Born in Libya in 1948, Gina and her family were forced to flee her home country in 1967 with only the clothes on their back and $20.Born in Tripoli to a family that had lived in Libya for centuries, she was persecuted, nearly murdered and brutally expelled from her homeland in 1967, all because she was a Jew.She speaks of how she grew up in a hate-filled country, including her own school.As a young child she recalls the adversity she faced in going to school in an Arabic country.
It was the end of the Six-Day War; from 1948 to 1970, nearly a million Jews were forced to flee their homes in Arab lands.

As her family fled on a bus to the airport, the driver attempted to set the bus aflame and murder all the passengers.

After settling in America, Bublil became a leading activist in the Soviet Jewry movement, for which she received the Martin Luther King, Jr. Humanitarian Award. As director of the Bay Area Council for Soviet Jewry, Waldman was instrumental in winning freedom for thousands of Soviet Jews like Natan Sharansky. She has since also been instrumental in helping the Jews of Chile and Argentina.

In March 2008 she testified at the UN Human Rights Council in Geneva about the Jewish refugees from Arab countries.

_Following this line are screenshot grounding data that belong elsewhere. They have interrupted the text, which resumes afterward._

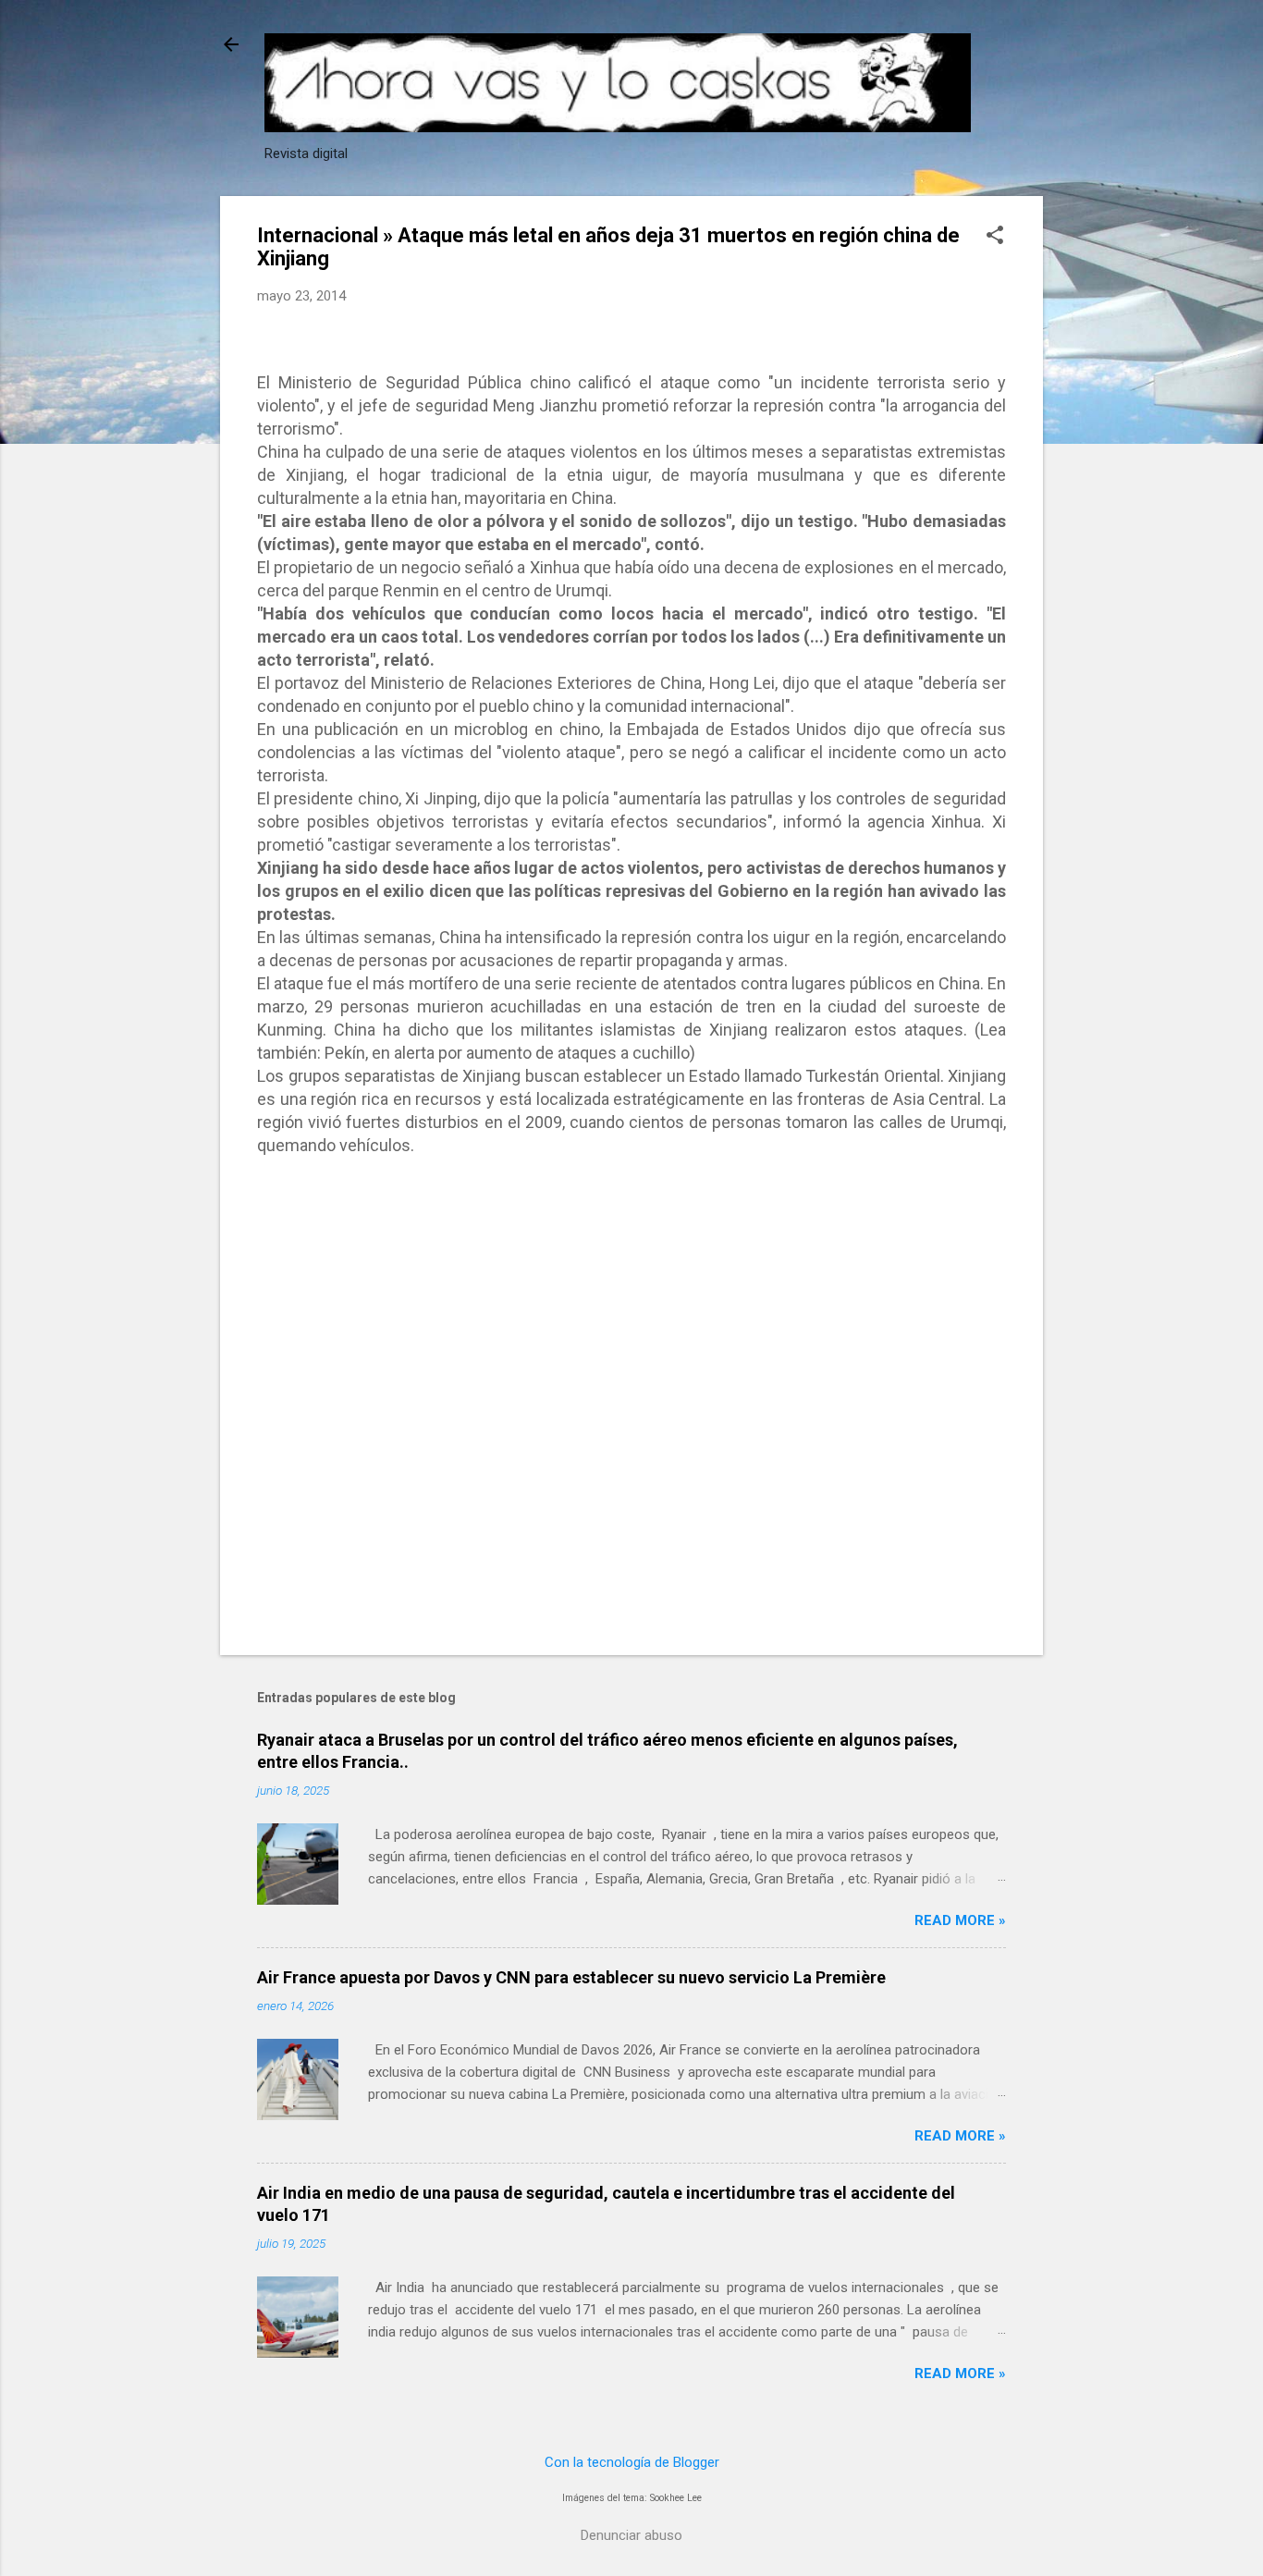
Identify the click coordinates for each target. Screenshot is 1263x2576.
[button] (995, 237)
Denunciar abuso (631, 2535)
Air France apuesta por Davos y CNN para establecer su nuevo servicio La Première (571, 1977)
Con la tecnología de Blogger (632, 2462)
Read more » (960, 1920)
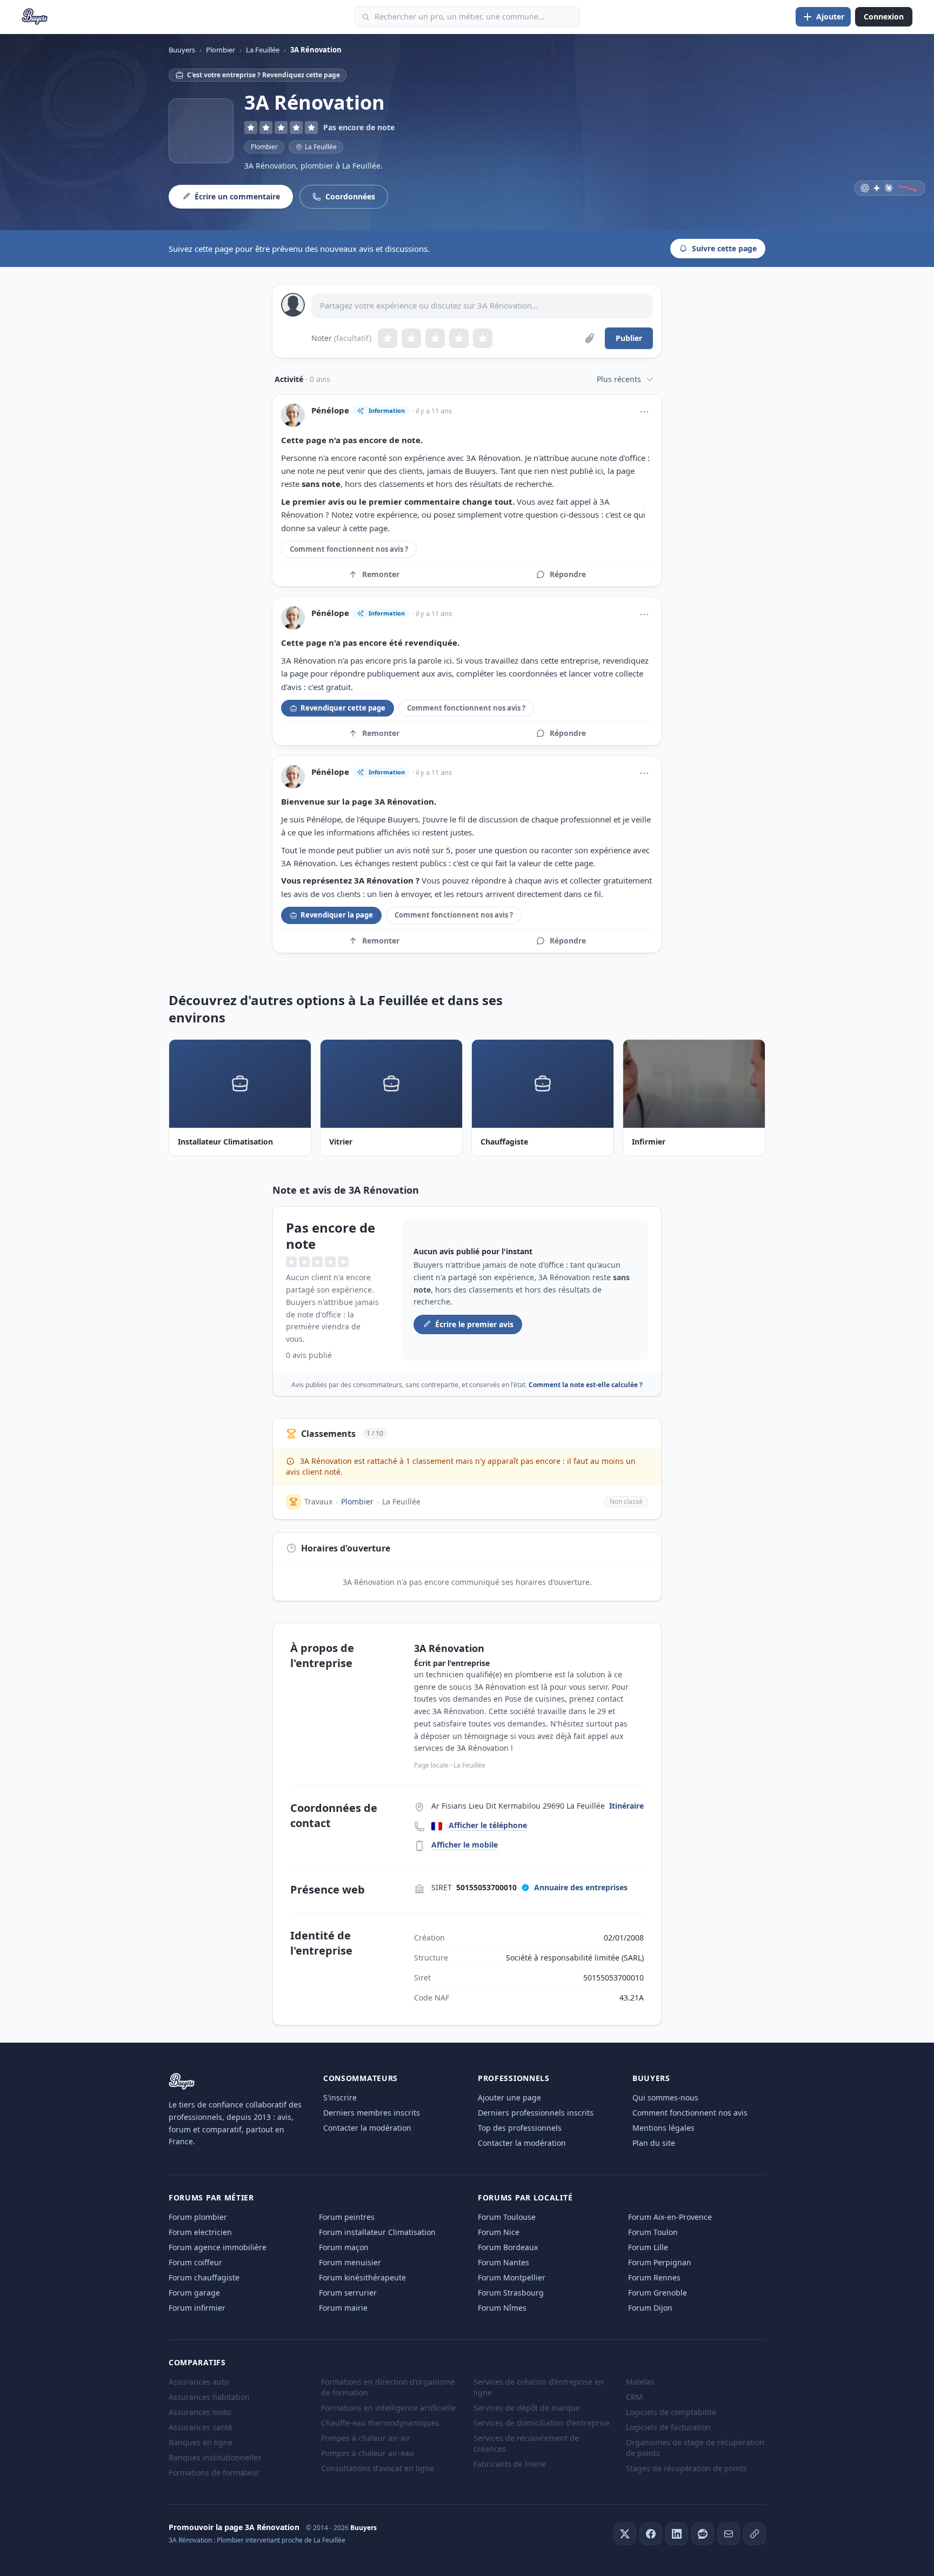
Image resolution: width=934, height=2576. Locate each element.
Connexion (884, 16)
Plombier (264, 146)
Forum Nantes (503, 2262)
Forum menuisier (350, 2262)
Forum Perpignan (659, 2262)
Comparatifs (197, 2362)
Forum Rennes (654, 2277)
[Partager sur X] (625, 2534)
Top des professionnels (520, 2128)
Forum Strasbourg (511, 2292)
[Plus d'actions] (644, 411)
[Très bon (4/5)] (459, 338)
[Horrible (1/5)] (387, 338)
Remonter (380, 574)
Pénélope (330, 410)
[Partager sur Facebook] (651, 2534)
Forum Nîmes (502, 2308)
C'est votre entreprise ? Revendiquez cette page (263, 74)
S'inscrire (340, 2097)
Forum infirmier (197, 2308)
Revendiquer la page (337, 915)
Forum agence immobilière (217, 2247)
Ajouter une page (509, 2097)
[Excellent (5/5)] (482, 338)
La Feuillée (401, 1501)
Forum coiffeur (195, 2262)
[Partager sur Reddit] (702, 2534)
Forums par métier (211, 2197)
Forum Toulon (653, 2232)
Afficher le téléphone (488, 1825)
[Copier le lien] (754, 2534)
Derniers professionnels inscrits (535, 2112)
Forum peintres (347, 2217)
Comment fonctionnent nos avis (690, 2112)
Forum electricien (200, 2232)
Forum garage (194, 2292)
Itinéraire (626, 1806)
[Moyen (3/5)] (435, 338)
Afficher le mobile (464, 1844)
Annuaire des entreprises (581, 1887)
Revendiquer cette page (343, 708)
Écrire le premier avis (474, 1324)
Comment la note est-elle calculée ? (586, 1384)
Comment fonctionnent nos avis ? (349, 549)
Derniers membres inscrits (371, 2112)
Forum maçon (344, 2247)
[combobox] (467, 16)
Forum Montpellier (511, 2277)
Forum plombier (198, 2217)
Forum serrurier (348, 2292)
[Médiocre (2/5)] (411, 338)
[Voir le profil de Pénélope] (293, 415)
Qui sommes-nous (665, 2097)
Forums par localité (525, 2197)
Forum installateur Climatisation (377, 2232)
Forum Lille (648, 2247)
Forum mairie (343, 2308)
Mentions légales (663, 2128)
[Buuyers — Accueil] (35, 16)
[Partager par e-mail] (728, 2534)
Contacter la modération (367, 2128)
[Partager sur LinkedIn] (677, 2534)
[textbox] (482, 306)
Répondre (568, 574)
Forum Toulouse (507, 2217)
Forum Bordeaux (508, 2247)
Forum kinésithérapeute (362, 2277)
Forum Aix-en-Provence (670, 2217)
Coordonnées (350, 196)
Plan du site (653, 2143)
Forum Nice (498, 2232)
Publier (629, 338)
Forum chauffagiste (204, 2277)
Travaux (318, 1501)
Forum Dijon (650, 2308)
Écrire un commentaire (237, 196)
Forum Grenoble (657, 2292)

http://www.youtube.com/watch?v=JnwmzCt99LQ

Using her personal story, she sheds light on the unknown history of the “Forgotten Refugees:” She recently testified before Congress on the plight of the nearly one million Jews who were made refugees from the Arab Countries.

Together with Joseph Abdel Wahed, Waldman founded JIMENA (Jews Indigenous to the Middle East and North Africa) to bear witness to the suffering of other Jewish refugees from Arab lands.